Begin WORKING DATA

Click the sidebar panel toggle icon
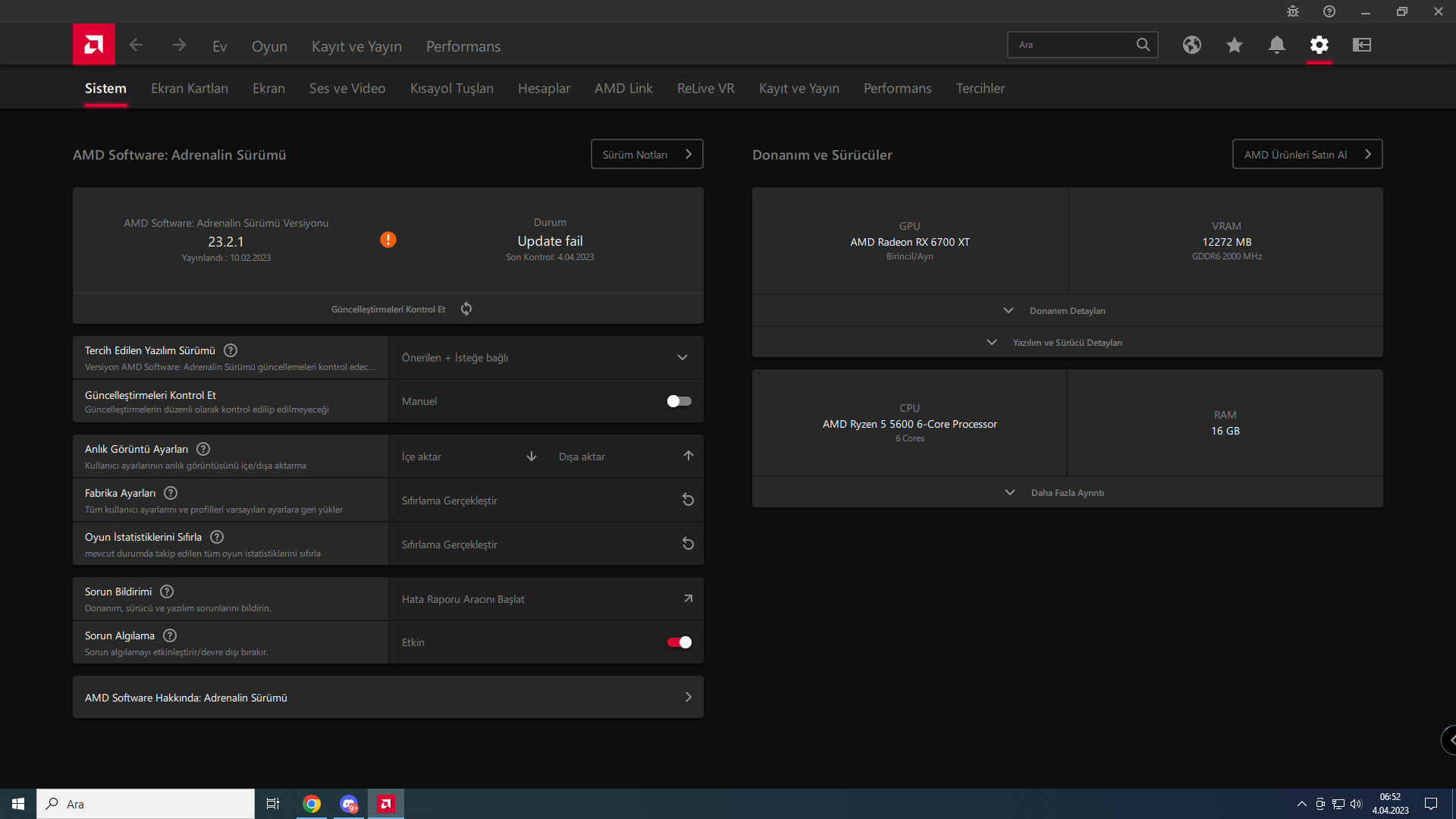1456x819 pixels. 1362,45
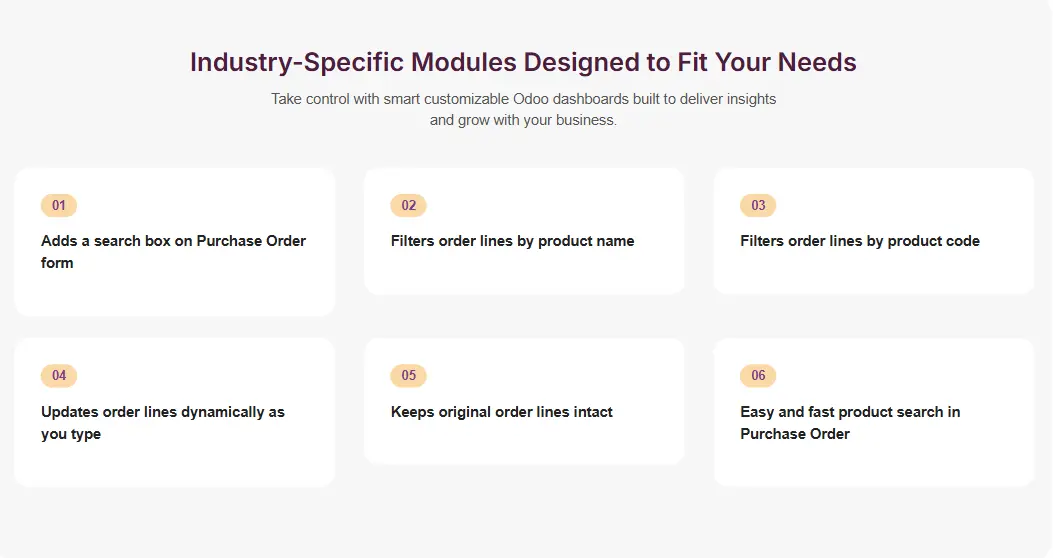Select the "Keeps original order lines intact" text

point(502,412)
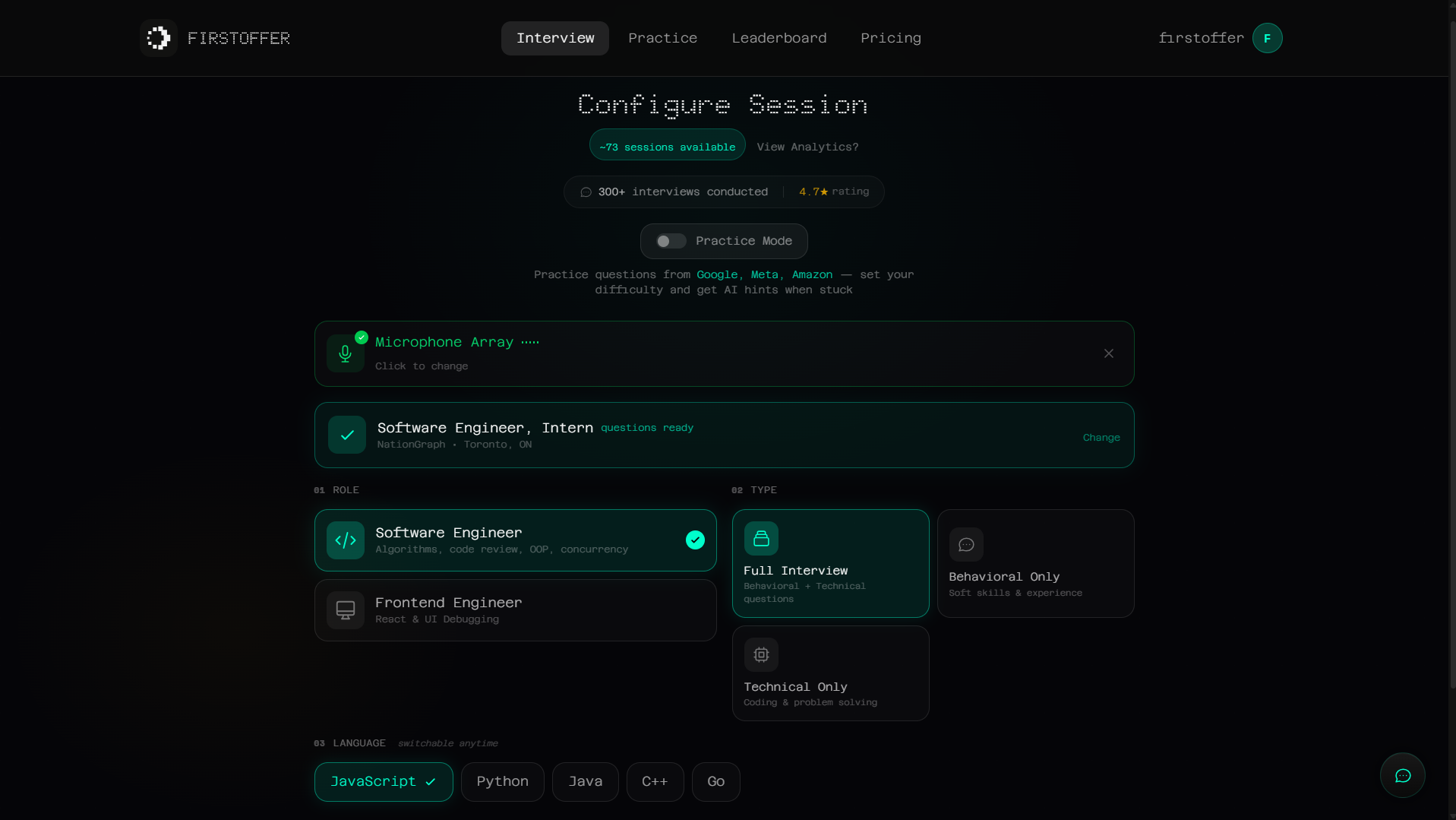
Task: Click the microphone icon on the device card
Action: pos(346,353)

End WORKING DATA

Locate each line of the data above that contains the word "icon" and copy those lines.

Click the sidebar panel toggle icon
Task: Click the microphone icon on the device card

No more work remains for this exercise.